◆ Jobs ◆
**1.** In the entries, from the first one through the line containing "click(x=418, y=383)", swap "How do I perform" for "How can I do" and write those lines out again with nothing else changed.
**2.** Carry on the TVA deferral plan passage from its last sentence.

Nothing contained in this Plan or any Deferral Agreement and no action taken pursuant to the provisions of this Plan or any Deferral Agreement shall create or be construed to create a trust of any kind, or a fiduciary relationship between TVA and any Participant, designated beneficiary or any other person.

No transfer, assignment, pledge, seizure, or other voluntary or involuntary alienation or encumbrance of any benefit provided under this Plan or any Deferral Agreement will be permitted or recognized other than as specifically provided in this Plan.

The above paragraph notwithstanding, TVA may offset amounts owed to it by a Participant against any amounts payable to a Participant under this Plan or any Deferral Agreement.

Amendments:

This Plan may be amended or terminated by the Board, or its delegatee, at any time as it deems appropriate without the consent of any Participant, beneficiary, or other person; provided, however, that if the Board, or its delegatee, elects to terminate the Plan, any Credits already made under then current Deferral Agreements to Participants’ Accounts as of the date of termination, including any interest and/or return as calculated pursuant to this Plan, will vest and be paid to the Participants either (i) in a lump sum within sixty (60) of the termination of the Plan or (ii) pursuant to the Participant’s valid deferral election, as appropriate.

◆ Dataset records ◆

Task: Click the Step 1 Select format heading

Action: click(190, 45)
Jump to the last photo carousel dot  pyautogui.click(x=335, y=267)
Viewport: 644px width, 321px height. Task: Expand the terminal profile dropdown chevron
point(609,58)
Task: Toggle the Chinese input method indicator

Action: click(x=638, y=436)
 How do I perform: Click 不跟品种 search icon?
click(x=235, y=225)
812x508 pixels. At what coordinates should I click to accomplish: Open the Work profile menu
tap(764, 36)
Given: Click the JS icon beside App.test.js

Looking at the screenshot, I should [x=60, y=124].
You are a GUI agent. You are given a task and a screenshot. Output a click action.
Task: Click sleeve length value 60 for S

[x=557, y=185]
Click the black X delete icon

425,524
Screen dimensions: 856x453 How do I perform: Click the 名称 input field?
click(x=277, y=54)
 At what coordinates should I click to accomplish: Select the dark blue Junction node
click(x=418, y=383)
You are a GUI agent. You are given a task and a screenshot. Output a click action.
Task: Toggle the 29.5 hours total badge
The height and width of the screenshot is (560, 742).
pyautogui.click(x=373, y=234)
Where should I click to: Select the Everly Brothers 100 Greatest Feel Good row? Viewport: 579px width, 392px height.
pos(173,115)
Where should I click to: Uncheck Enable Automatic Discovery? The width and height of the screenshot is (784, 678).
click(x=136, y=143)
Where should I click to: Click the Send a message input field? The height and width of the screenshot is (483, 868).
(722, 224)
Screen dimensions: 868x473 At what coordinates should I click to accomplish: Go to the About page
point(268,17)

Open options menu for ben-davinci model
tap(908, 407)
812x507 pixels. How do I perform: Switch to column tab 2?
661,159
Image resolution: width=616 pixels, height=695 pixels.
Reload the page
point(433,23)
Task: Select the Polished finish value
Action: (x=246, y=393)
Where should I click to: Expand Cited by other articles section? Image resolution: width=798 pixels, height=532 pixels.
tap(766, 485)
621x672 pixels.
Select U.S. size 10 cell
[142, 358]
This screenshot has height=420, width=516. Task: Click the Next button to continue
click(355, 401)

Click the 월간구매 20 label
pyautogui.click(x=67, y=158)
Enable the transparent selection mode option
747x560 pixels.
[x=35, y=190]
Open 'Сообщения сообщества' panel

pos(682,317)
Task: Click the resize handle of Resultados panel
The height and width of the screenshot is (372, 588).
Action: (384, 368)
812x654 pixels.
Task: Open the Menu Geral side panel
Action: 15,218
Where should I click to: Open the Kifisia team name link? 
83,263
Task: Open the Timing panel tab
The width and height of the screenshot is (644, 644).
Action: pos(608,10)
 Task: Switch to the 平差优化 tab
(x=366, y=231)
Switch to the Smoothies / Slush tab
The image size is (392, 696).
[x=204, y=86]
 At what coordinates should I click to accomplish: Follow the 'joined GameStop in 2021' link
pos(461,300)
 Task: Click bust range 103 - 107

◆ Written responses ◆
**1.**
Task: Click the Step 1 Select format heading

Action: click(190, 45)
Jump to the last photo carousel dot  pyautogui.click(x=335, y=267)
Viewport: 644px width, 321px height. Task: Expand the terminal profile dropdown chevron
point(609,58)
Task: Toggle the Chinese input method indicator

Action: click(x=638, y=436)
 How can I do: Click 不跟品种 search icon?
click(x=235, y=225)
812x508 pixels. At what coordinates should I click to accomplish: Open the Work profile menu
tap(764, 36)
Given: Click the JS icon beside App.test.js

Looking at the screenshot, I should [x=60, y=124].
You are a GUI agent. You are given a task and a screenshot. Output a click action.
Task: Click sleeve length value 60 for S

[x=557, y=185]
Click the black X delete icon

425,524
Screen dimensions: 856x453 How can I do: Click the 名称 input field?
click(x=277, y=54)
 At what coordinates should I click to accomplish: Select the dark blue Junction node
click(x=418, y=383)

**2.**
Compliance with Section 409A:

At all times, to the extent Internal Revenue Code Section 409A and its implementing regulations (collectively, “Section 409A”) applies to amounts deferred under this Plan: (a) this Plan and all Deferral Agreements shall be operated in accordance with the requirements of Section 409A; (b) any action that may be taken (and, to the extent possible, any action actually taken) by the Board, or its delegatee, and the Participants, shall not be taken (or shall be void and without effect), if such action violates the requirements of Section 409A; (c) any provision in this Plan or a Deferral Agreement that is determined to violate the requirements of Section 409A shall be void and without effect; and (d) any provision that is required by Section 409A to appear in this Plan or any Deferral Agreement that is not expressly set forth shall be deemed to be set forth herein, and this Plan and such Deferral Agreement shall be administered in all respects as if such provision were expressly set forth herein.